North Cotswold Branch of the Campaign for Real Ale


  A fun night was had by all North Cotswold CAMRA members who turned up at the Bakers Arms, Broad Campden, one of the Branch’s favourite pubs, to enjoy an evening with the Gloucestershire Morris Men. A few of us turned up early to sample some of landlady Sally’s good value home cooking and reserve a table in the corner. Goffs Tournament was a very suitable choice to go with our main course but just as our desserts were about to arrive the jingle of bells outside in the car park indicated that the Morris Dancing was about to start. Glos. Morris were joined by Chipping Campden Morris for the evening and they seemed to revel in each others company as the dancing became more passionate and the sticks crashed together more loudly as the squeeze boxes struggled to be heard above the noise and the ‘Black Horse’ circled them all.
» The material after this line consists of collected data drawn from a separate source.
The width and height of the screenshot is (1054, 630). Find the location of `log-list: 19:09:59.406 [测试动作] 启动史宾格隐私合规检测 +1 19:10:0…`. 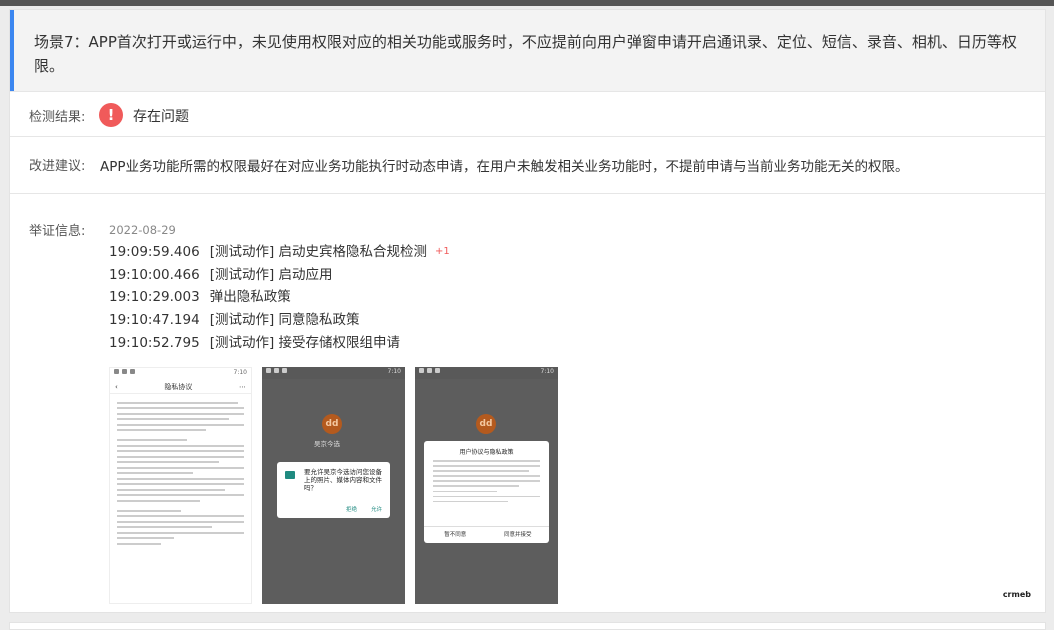

log-list: 19:09:59.406 [测试动作] 启动史宾格隐私合规检测 +1 19:10:0… is located at coordinates (280, 298).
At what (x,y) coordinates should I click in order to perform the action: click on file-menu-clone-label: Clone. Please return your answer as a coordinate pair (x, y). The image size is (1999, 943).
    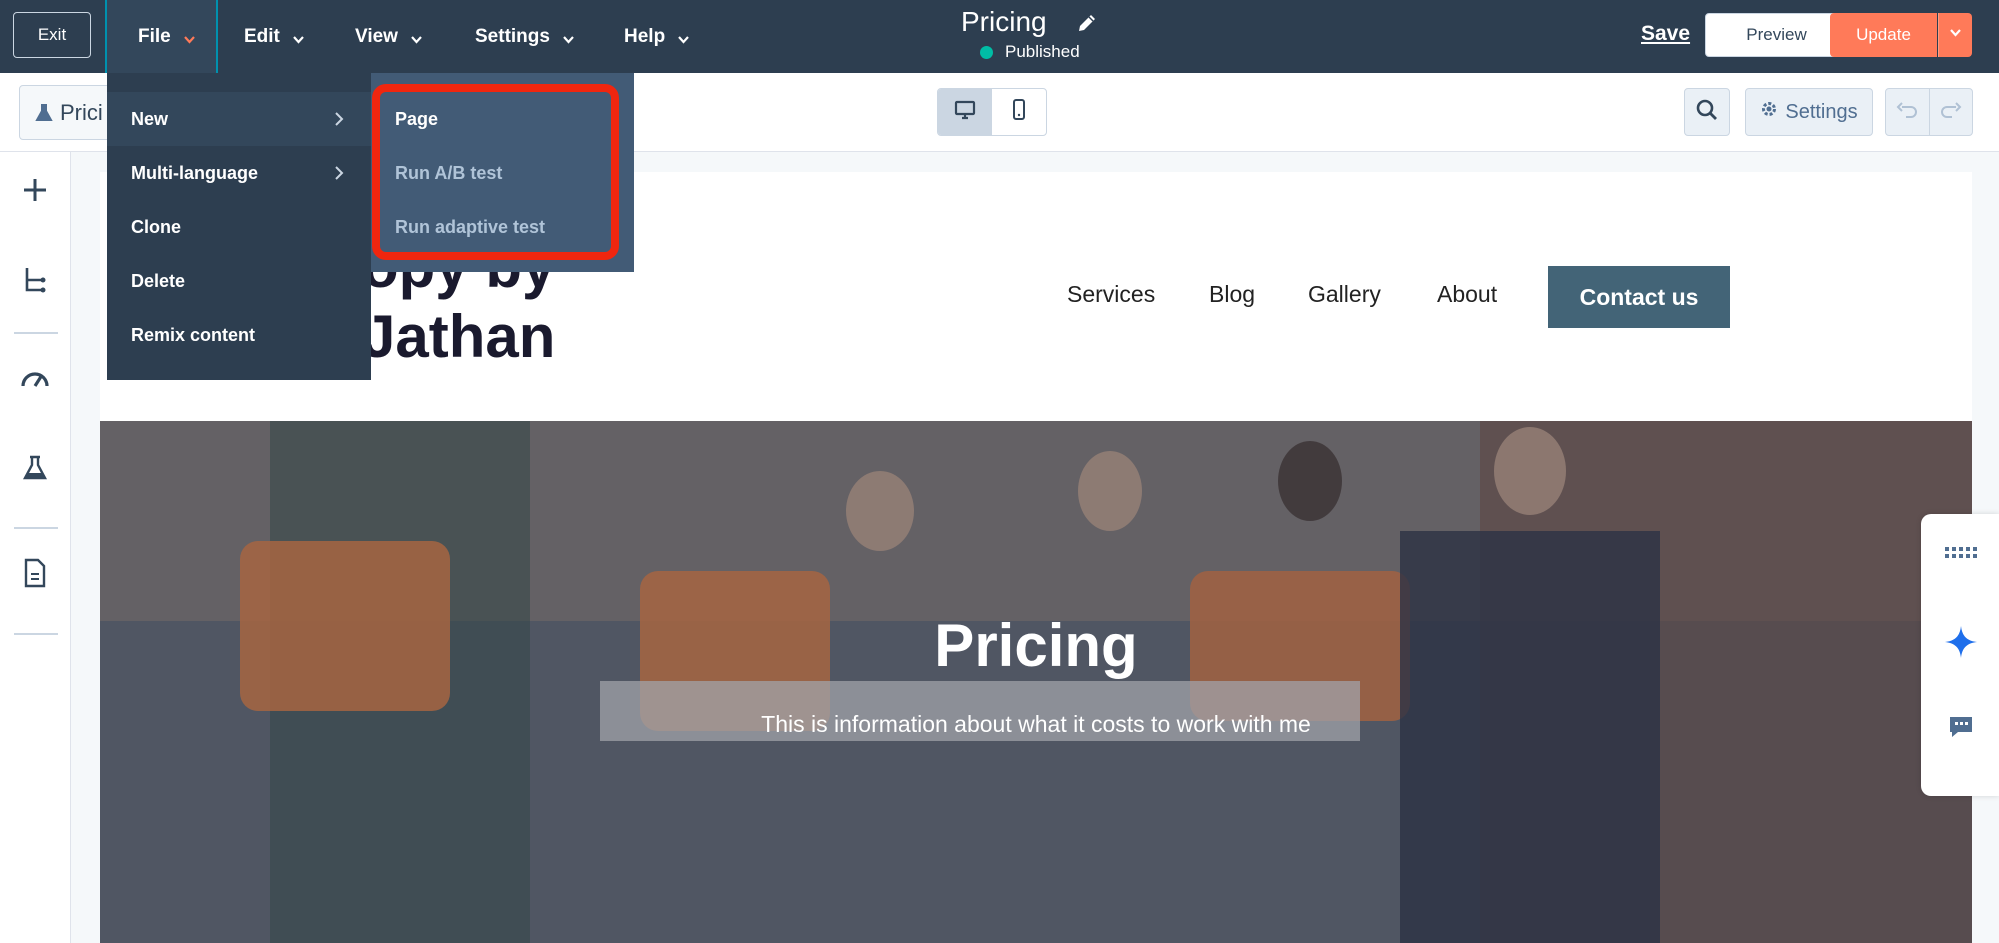
    Looking at the image, I should click on (156, 226).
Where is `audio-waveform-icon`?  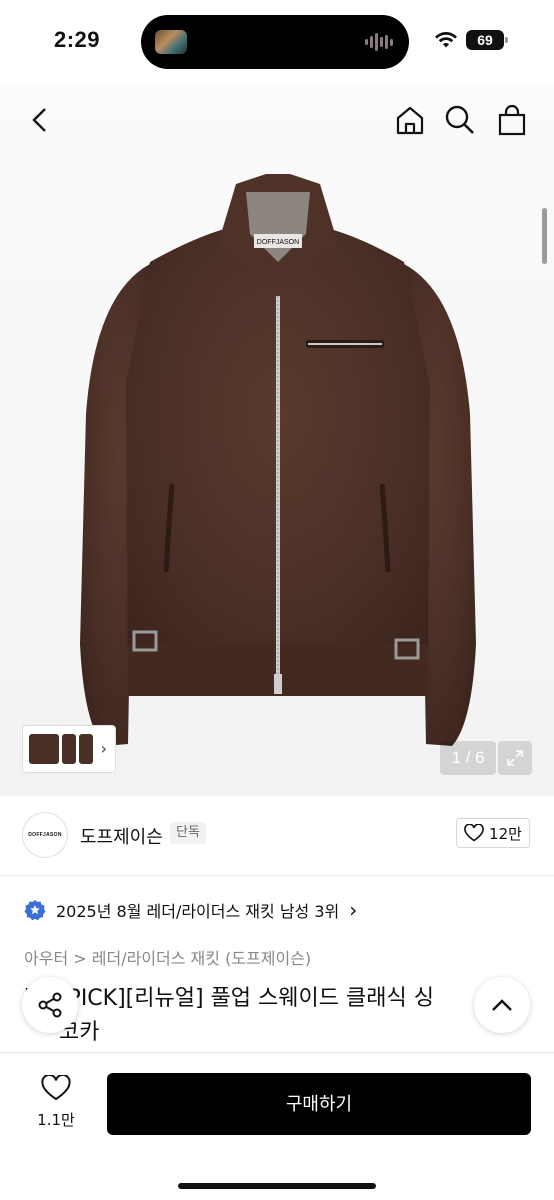 audio-waveform-icon is located at coordinates (379, 42).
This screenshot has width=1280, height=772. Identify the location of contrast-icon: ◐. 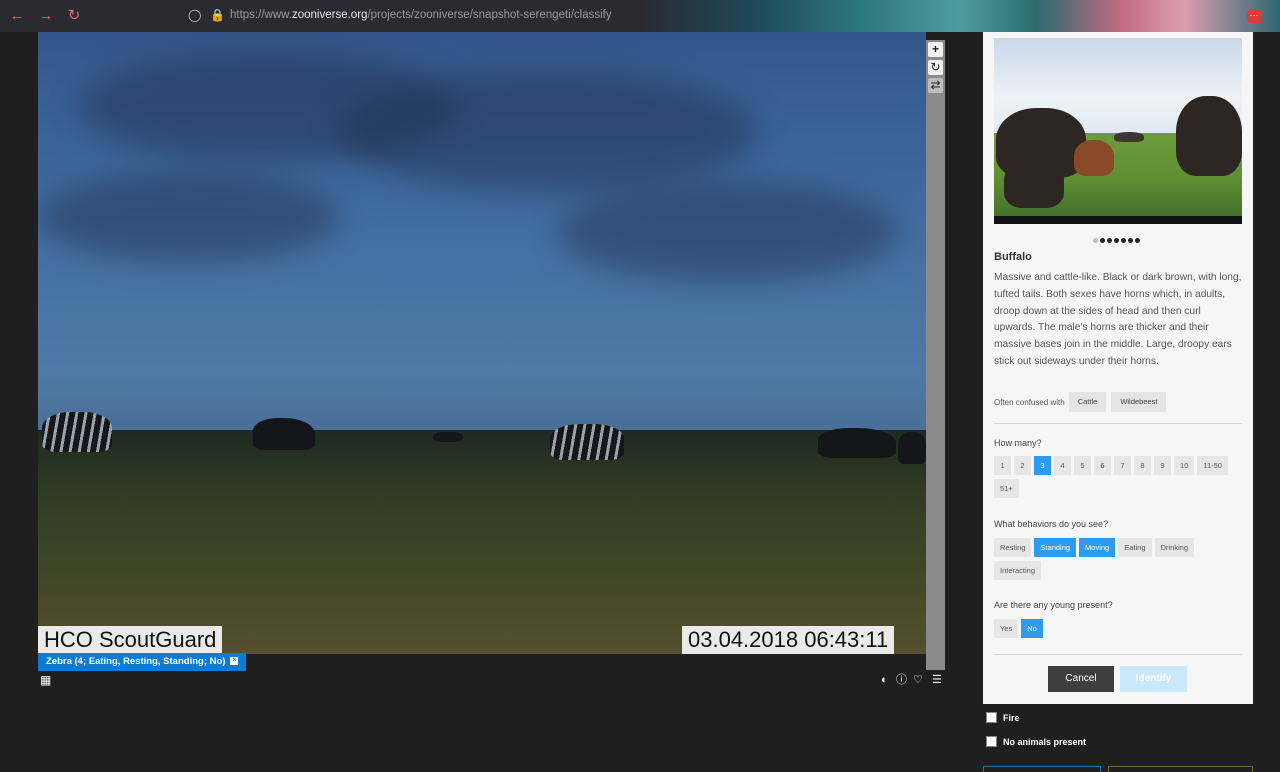
(884, 680).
   We noticed how young some of the dancers were, surely a good sign for the future of this traditional British past-time. It was time for a refill of Landlord Ray’s well kept ales and next to be tried were Purity Gold, Donnington BB and Wells Bombardier. By now the dancing was well underway. Were they ever going to stop ?  Even a spot of rain did not deter them. However by 9.15 it started to get a bit dark, the dancing stopped and there seemed to be a sudden rush for the bar and whatever seating was available.


  We were well established by now and to a man (and woman) had started on what we consider Ray’s star beer, the wonderful Stanney Bitter from Stanway Brewery. If we then thought we were in for a quiet evening we were wrong, for almost immediately the Morris Men set sail into one song after another. It was truly magical watching them perform their full range of traditional folk songs and monologues, turned out in their colourful red and white costumes and unusual headwear. ‘Rambling in the New Mown Hay’, ‘Jovial Crew’, ‘Side by Side’ (rude version), and ‘Lord of the Dance’ were just a few numbers from their apparently spontaneous repertoire. The musicianship was superb with some very expert accordion players, not to mention all the percussion accompaniment. As one member remarked – it was more entertaining than watching the telly !


  However all good things must come to an end and having said our thanks and goodbyes at a somewhat late hour, we left to go home with the sound of music still coming from the pub. Many thanks again to the Gloucestershire Morris Men and Chipping Campden Morris Men for providing us with such an entertaining evening, helped by the five real ales from Ray’s cellar.